[Collected data entries]
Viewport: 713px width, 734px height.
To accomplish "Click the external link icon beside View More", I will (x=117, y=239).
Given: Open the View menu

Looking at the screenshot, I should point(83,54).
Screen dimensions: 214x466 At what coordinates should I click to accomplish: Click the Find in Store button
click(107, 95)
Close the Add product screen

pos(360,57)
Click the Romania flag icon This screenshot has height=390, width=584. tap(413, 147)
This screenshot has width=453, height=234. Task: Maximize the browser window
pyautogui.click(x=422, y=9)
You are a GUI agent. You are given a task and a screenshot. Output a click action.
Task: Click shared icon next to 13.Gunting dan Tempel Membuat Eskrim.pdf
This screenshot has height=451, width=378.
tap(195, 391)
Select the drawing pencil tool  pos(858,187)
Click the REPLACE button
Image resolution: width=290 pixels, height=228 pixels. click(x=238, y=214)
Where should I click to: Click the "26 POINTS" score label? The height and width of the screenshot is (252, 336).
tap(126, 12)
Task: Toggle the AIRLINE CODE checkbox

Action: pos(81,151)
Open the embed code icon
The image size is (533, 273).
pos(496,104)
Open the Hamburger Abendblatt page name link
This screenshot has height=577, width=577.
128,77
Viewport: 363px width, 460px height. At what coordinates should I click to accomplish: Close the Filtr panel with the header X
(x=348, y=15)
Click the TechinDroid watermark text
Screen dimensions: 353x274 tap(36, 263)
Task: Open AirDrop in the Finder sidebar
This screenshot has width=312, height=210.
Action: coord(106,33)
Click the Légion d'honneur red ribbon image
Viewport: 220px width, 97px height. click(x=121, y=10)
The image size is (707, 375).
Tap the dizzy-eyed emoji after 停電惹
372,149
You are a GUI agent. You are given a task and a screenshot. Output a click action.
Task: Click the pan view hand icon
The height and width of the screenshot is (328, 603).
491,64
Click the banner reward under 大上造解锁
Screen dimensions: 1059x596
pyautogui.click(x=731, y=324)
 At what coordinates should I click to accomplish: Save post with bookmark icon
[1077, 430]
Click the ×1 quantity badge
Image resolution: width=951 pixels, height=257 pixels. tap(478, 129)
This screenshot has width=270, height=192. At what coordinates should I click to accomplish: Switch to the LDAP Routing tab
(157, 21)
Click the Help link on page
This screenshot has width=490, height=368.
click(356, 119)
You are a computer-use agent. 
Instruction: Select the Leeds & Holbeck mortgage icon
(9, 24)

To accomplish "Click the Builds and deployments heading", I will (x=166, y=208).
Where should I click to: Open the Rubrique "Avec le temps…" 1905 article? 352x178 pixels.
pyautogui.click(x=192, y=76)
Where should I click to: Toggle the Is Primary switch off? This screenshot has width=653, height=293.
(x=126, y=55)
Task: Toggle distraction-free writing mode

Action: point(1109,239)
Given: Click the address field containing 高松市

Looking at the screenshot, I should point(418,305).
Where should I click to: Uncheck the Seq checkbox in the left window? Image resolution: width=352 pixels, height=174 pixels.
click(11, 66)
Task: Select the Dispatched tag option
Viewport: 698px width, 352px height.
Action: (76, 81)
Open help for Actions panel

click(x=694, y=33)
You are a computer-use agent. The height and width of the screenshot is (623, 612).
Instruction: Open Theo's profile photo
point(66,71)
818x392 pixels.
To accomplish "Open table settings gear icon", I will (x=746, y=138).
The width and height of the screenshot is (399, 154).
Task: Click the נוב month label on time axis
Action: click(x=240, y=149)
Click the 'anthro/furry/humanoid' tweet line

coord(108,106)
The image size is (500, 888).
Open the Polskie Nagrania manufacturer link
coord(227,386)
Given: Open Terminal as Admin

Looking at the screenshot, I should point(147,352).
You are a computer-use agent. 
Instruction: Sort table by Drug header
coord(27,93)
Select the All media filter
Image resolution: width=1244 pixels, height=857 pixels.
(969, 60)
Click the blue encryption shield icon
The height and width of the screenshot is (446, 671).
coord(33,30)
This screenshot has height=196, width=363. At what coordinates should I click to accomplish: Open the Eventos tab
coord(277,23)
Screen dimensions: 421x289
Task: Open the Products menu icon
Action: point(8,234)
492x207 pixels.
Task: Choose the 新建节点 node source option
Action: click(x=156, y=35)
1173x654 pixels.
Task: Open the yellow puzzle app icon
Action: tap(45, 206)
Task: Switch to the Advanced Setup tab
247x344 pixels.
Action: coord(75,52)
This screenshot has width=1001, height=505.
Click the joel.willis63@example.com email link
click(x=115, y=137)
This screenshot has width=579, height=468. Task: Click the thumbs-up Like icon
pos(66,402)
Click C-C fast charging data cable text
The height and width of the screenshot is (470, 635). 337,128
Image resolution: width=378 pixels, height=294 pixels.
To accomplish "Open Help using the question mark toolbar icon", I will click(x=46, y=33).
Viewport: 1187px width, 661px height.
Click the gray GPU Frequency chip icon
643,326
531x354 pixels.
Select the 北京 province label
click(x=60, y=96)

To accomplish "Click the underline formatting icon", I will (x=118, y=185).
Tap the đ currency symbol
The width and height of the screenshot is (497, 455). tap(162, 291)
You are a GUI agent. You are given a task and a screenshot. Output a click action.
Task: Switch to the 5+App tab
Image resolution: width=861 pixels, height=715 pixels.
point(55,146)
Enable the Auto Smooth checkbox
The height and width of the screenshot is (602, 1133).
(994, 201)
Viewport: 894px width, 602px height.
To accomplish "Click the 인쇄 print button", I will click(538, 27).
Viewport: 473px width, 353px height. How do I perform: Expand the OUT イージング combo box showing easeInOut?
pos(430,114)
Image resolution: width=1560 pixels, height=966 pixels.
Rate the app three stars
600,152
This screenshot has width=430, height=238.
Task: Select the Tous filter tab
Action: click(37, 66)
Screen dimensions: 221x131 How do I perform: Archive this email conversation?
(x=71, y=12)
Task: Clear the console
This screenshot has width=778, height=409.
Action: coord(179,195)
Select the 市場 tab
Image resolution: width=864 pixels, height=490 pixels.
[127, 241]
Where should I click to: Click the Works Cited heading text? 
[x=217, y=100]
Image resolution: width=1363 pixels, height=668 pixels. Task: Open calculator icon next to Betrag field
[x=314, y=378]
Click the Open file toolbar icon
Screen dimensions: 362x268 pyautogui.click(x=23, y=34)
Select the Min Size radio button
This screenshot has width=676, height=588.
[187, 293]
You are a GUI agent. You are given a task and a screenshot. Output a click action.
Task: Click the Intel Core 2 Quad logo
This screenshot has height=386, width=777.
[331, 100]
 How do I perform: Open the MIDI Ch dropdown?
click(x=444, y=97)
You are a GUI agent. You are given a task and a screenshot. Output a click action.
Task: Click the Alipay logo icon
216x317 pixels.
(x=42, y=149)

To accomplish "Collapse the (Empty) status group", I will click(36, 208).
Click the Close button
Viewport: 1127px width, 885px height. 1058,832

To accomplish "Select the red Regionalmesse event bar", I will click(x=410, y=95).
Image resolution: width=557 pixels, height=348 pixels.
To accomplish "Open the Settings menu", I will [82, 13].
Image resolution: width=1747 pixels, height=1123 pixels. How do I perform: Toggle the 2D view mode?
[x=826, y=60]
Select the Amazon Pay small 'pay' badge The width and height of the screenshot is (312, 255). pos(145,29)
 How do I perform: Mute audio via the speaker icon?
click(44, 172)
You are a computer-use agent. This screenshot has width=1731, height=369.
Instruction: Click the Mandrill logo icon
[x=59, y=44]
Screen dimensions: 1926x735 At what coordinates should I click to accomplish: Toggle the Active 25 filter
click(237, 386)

What the task asks – Every record above needs to be copied exactly.

Response box –
Viewport: 713px width, 734px height.
To accomplish "Click the external link icon beside View More", I will (x=117, y=239).
Given: Open the View menu

Looking at the screenshot, I should point(83,54).
Screen dimensions: 214x466 At what coordinates should I click to accomplish: Click the Find in Store button
click(107, 95)
Close the Add product screen

pos(360,57)
Click the Romania flag icon This screenshot has height=390, width=584. tap(413, 147)
This screenshot has width=453, height=234. Task: Maximize the browser window
pyautogui.click(x=422, y=9)
You are a GUI agent. You are given a task and a screenshot. Output a click action.
Task: Click shared icon next to 13.Gunting dan Tempel Membuat Eskrim.pdf
This screenshot has height=451, width=378.
tap(195, 391)
Select the drawing pencil tool  pos(858,187)
Click the REPLACE button
Image resolution: width=290 pixels, height=228 pixels. click(x=238, y=214)
Where should I click to: Click the "26 POINTS" score label? The height and width of the screenshot is (252, 336).
tap(126, 12)
Task: Toggle the AIRLINE CODE checkbox

Action: pos(81,151)
Open the embed code icon
The image size is (533, 273).
pos(496,104)
Open the Hamburger Abendblatt page name link
This screenshot has height=577, width=577.
128,77
Viewport: 363px width, 460px height. At what coordinates should I click to accomplish: Close the Filtr panel with the header X
(x=348, y=15)
Click the TechinDroid watermark text
Screen dimensions: 353x274 tap(36, 263)
Task: Open AirDrop in the Finder sidebar
This screenshot has width=312, height=210.
Action: coord(106,33)
Click the Légion d'honneur red ribbon image
Viewport: 220px width, 97px height. click(x=121, y=10)
The image size is (707, 375).
Tap the dizzy-eyed emoji after 停電惹
372,149
You are a GUI agent. You are given a task and a screenshot. Output a click action.
Task: Click the pan view hand icon
The height and width of the screenshot is (328, 603).
491,64
Click the banner reward under 大上造解锁
Screen dimensions: 1059x596
pyautogui.click(x=731, y=324)
 At what coordinates should I click to accomplish: Save post with bookmark icon
[1077, 430]
Click the ×1 quantity badge
Image resolution: width=951 pixels, height=257 pixels. tap(478, 129)
This screenshot has width=270, height=192. At what coordinates should I click to accomplish: Switch to the LDAP Routing tab
(157, 21)
Click the Help link on page
This screenshot has width=490, height=368.
click(356, 119)
You are a computer-use agent. 
Instruction: Select the Leeds & Holbeck mortgage icon
(9, 24)

To accomplish "Click the Builds and deployments heading", I will (x=166, y=208).
Where should I click to: Open the Rubrique "Avec le temps…" 1905 article? 352x178 pixels.
pyautogui.click(x=192, y=76)
Where should I click to: Toggle the Is Primary switch off? This screenshot has width=653, height=293.
(x=126, y=55)
Task: Toggle distraction-free writing mode

Action: point(1109,239)
Given: Click the address field containing 高松市

Looking at the screenshot, I should point(418,305).
Where should I click to: Uncheck the Seq checkbox in the left window? Image resolution: width=352 pixels, height=174 pixels.
click(11, 66)
Task: Select the Dispatched tag option
Viewport: 698px width, 352px height.
Action: (76, 81)
Open help for Actions panel

click(x=694, y=33)
You are a computer-use agent. The height and width of the screenshot is (623, 612).
Instruction: Open Theo's profile photo
point(66,71)
818x392 pixels.
To accomplish "Open table settings gear icon", I will (x=746, y=138).
The width and height of the screenshot is (399, 154).
Task: Click the נוב month label on time axis
Action: click(x=240, y=149)
Click the 'anthro/furry/humanoid' tweet line

coord(108,106)
The image size is (500, 888).
Open the Polskie Nagrania manufacturer link
coord(227,386)
Given: Open Terminal as Admin

Looking at the screenshot, I should point(147,352).
You are a computer-use agent. 
Instruction: Sort table by Drug header
coord(27,93)
Select the All media filter
Image resolution: width=1244 pixels, height=857 pixels.
(969, 60)
Click the blue encryption shield icon
The height and width of the screenshot is (446, 671).
coord(33,30)
This screenshot has height=196, width=363. At what coordinates should I click to accomplish: Open the Eventos tab
coord(277,23)
Screen dimensions: 421x289
Task: Open the Products menu icon
Action: point(8,234)
492x207 pixels.
Task: Choose the 新建节点 node source option
Action: click(x=156, y=35)
1173x654 pixels.
Task: Open the yellow puzzle app icon
Action: tap(45, 206)
Task: Switch to the Advanced Setup tab
247x344 pixels.
Action: coord(75,52)
This screenshot has width=1001, height=505.
Click the joel.willis63@example.com email link
click(x=115, y=137)
This screenshot has width=579, height=468. Task: Click the thumbs-up Like icon
pos(66,402)
Click C-C fast charging data cable text
The height and width of the screenshot is (470, 635). 337,128
Image resolution: width=378 pixels, height=294 pixels.
To accomplish "Open Help using the question mark toolbar icon", I will click(x=46, y=33).
Viewport: 1187px width, 661px height.
Click the gray GPU Frequency chip icon
643,326
531x354 pixels.
Select the 北京 province label
click(x=60, y=96)

To accomplish "Click the underline formatting icon", I will (x=118, y=185).
Tap the đ currency symbol
The width and height of the screenshot is (497, 455). tap(162, 291)
You are a GUI agent. You are given a task and a screenshot. Output a click action.
Task: Switch to the 5+App tab
Image resolution: width=861 pixels, height=715 pixels.
point(55,146)
Enable the Auto Smooth checkbox
The height and width of the screenshot is (602, 1133).
(994, 201)
Viewport: 894px width, 602px height.
To accomplish "Click the 인쇄 print button", I will click(538, 27).
Viewport: 473px width, 353px height. How do I perform: Expand the OUT イージング combo box showing easeInOut?
pos(430,114)
Image resolution: width=1560 pixels, height=966 pixels.
Rate the app three stars
600,152
This screenshot has width=430, height=238.
Task: Select the Tous filter tab
Action: click(37, 66)
Screen dimensions: 221x131 How do I perform: Archive this email conversation?
(x=71, y=12)
Task: Clear the console
This screenshot has width=778, height=409.
Action: coord(179,195)
Select the 市場 tab
Image resolution: width=864 pixels, height=490 pixels.
[127, 241]
Where should I click to: Click the Works Cited heading text? 
[x=217, y=100]
Image resolution: width=1363 pixels, height=668 pixels. Task: Open calculator icon next to Betrag field
[x=314, y=378]
Click the Open file toolbar icon
Screen dimensions: 362x268 pyautogui.click(x=23, y=34)
Select the Min Size radio button
This screenshot has width=676, height=588.
[187, 293]
You are a GUI agent. You are given a task and a screenshot. Output a click action.
Task: Click the Intel Core 2 Quad logo
This screenshot has height=386, width=777.
[331, 100]
 How do I perform: Open the MIDI Ch dropdown?
click(x=444, y=97)
You are a GUI agent. You are given a task and a screenshot. Output a click action.
Task: Click the Alipay logo icon
216x317 pixels.
(x=42, y=149)

To accomplish "Collapse the (Empty) status group", I will click(36, 208).
Click the Close button
Viewport: 1127px width, 885px height. 1058,832

To accomplish "Select the red Regionalmesse event bar", I will click(x=410, y=95).
Image resolution: width=557 pixels, height=348 pixels.
To accomplish "Open the Settings menu", I will [82, 13].
Image resolution: width=1747 pixels, height=1123 pixels. How do I perform: Toggle the 2D view mode?
[x=826, y=60]
Select the Amazon Pay small 'pay' badge The width and height of the screenshot is (312, 255). pos(145,29)
 How do I perform: Mute audio via the speaker icon?
click(44, 172)
You are a computer-use agent. This screenshot has width=1731, height=369.
Instruction: Click the Mandrill logo icon
[x=59, y=44]
Screen dimensions: 1926x735 At what coordinates should I click to accomplish: Toggle the Active 25 filter
click(237, 386)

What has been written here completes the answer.